# We can define the derivative of a function whose domain is a subset of rational numbers?

Usually the derivative is defined for a function $f:A\to \mathbb{R}$ where $A \subset \mathbb{R}$, and the usual definition of the derivative at a point $a$ require the existence of an open neighborhood of $a$ where the function is defined.
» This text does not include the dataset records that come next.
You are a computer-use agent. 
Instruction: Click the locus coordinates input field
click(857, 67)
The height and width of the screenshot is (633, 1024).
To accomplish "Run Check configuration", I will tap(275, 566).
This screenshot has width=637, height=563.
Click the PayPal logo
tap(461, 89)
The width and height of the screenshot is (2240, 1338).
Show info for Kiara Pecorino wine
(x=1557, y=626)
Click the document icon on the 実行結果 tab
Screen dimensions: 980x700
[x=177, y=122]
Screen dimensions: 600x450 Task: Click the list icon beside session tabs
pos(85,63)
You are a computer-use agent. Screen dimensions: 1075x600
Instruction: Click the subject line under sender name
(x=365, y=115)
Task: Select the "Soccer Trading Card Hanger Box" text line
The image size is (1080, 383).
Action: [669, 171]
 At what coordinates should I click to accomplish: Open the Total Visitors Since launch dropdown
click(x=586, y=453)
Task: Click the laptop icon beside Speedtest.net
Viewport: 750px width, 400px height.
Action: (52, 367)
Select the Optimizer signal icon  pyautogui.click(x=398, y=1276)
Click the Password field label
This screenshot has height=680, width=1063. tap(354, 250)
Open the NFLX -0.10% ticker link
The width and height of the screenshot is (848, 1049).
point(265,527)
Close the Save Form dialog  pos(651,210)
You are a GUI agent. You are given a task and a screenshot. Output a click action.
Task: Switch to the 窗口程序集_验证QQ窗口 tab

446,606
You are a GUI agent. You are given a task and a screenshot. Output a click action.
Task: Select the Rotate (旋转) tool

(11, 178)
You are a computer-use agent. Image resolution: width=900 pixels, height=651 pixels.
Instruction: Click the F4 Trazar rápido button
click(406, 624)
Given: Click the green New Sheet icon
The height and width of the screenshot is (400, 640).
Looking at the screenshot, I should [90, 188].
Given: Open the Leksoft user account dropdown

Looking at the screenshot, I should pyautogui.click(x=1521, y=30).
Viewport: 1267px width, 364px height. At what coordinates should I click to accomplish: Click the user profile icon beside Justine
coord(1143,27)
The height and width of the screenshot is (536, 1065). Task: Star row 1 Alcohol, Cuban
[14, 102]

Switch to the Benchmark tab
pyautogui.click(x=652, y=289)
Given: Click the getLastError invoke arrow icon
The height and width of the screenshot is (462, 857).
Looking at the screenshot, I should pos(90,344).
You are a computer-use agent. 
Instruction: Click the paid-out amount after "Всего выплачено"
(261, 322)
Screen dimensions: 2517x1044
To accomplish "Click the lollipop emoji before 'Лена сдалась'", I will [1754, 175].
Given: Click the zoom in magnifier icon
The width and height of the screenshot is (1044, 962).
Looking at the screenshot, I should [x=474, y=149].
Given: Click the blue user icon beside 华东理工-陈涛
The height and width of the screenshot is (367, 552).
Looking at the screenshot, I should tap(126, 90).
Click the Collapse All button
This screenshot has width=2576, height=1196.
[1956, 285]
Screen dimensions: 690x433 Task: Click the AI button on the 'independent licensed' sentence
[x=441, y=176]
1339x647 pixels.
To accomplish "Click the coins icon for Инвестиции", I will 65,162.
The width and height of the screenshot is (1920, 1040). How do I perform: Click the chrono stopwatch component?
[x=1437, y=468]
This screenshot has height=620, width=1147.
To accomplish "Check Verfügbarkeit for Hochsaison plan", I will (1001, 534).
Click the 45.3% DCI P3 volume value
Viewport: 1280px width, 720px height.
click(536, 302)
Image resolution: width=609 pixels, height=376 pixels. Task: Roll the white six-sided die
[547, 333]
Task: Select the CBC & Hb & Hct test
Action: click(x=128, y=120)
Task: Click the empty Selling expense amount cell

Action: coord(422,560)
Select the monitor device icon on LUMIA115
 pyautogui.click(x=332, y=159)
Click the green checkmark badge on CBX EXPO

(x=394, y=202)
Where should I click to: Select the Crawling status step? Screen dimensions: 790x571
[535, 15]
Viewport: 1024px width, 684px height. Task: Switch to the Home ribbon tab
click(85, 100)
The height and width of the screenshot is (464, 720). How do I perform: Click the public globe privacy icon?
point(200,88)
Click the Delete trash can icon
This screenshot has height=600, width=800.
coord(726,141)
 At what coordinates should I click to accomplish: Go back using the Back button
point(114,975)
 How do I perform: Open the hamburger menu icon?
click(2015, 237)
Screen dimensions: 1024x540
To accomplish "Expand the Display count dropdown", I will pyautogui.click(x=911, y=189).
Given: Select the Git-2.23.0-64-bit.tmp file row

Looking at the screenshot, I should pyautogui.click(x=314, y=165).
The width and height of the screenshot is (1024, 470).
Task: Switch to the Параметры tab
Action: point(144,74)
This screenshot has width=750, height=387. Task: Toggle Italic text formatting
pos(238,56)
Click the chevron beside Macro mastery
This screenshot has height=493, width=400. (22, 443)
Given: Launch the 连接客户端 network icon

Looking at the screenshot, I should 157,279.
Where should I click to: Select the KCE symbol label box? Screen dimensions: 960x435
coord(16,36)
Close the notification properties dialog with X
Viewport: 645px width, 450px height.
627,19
So, if $A\subset \mathbb{Q}$ it seems that we cannot define a derivative, since $A$ is totally disconnected.

But the definition

$$f'(a)=\lim_{h \to 0}\dfrac{f(a+h)-f(a)}{h}$$

require only the existence of the limit that, with the $\epsilon -\delta$ definition, can be found using only rational values of $h$.

So it seams that a ''derivative'' can be defined. Or there is something that does not works?

This question is suggested by Clarification if a disconnected function has a derivative at defined points. , where the OP asks for the derivability of the function $$f:\{x=\dfrac{n}{2k+1} | n,k \in \mathbb{Z}\} \to \mathbb{R} \quad;\quad f(x)=(-2)^x$$

• The derivative can be defined, using the normal definition you exhibit but with $h$ constrained to $\mathbb{Q}$; however, the limit may exist as a real but but might be irrational. So it's maybe a not very fruitful notion. – BrianO Oct 30 '15 at 17:35
• Well, so the function that I've added is a differentiable function? This sound strange to me.... – Emilio Novati Oct 30 '15 at 17:45
• Frankly, it sounds strange to me too. The function exhibited is real-valued ($f(\frac 1 3) = (-2)^{\frac 1 3}$) not rational-valued, never mind its odd domain. As I said, the definition makes sense, but it's... not much fun to work with. – BrianO Oct 30 '15 at 17:53
• @Arbuja Of course. The log function can be defined in the whole complex plane minus a ray. Find the details in any complex analysis textbook. Pick your favorite value for log(-2) and get an analytic continuation. – AlgRev Nov 17 '15 at 0:15
• Of course you can define it. Whether you call such a function "differentiable" is entirely a matter of taste; you should call it whatever you find it useful to call it, as long as you explain your definitions to others. – Eric Wofsey Nov 17 '15 at 5:05

## 2 Answers

There's no reason that a derivative couldn't be defined on such a set like $\mathbb Q$. As you note, the limit $$\lim_{h\rightarrow 0}\frac{f(a+h)-f(h)}{h}$$ may still be calculated even if $a+h$ is restricted to only rational values.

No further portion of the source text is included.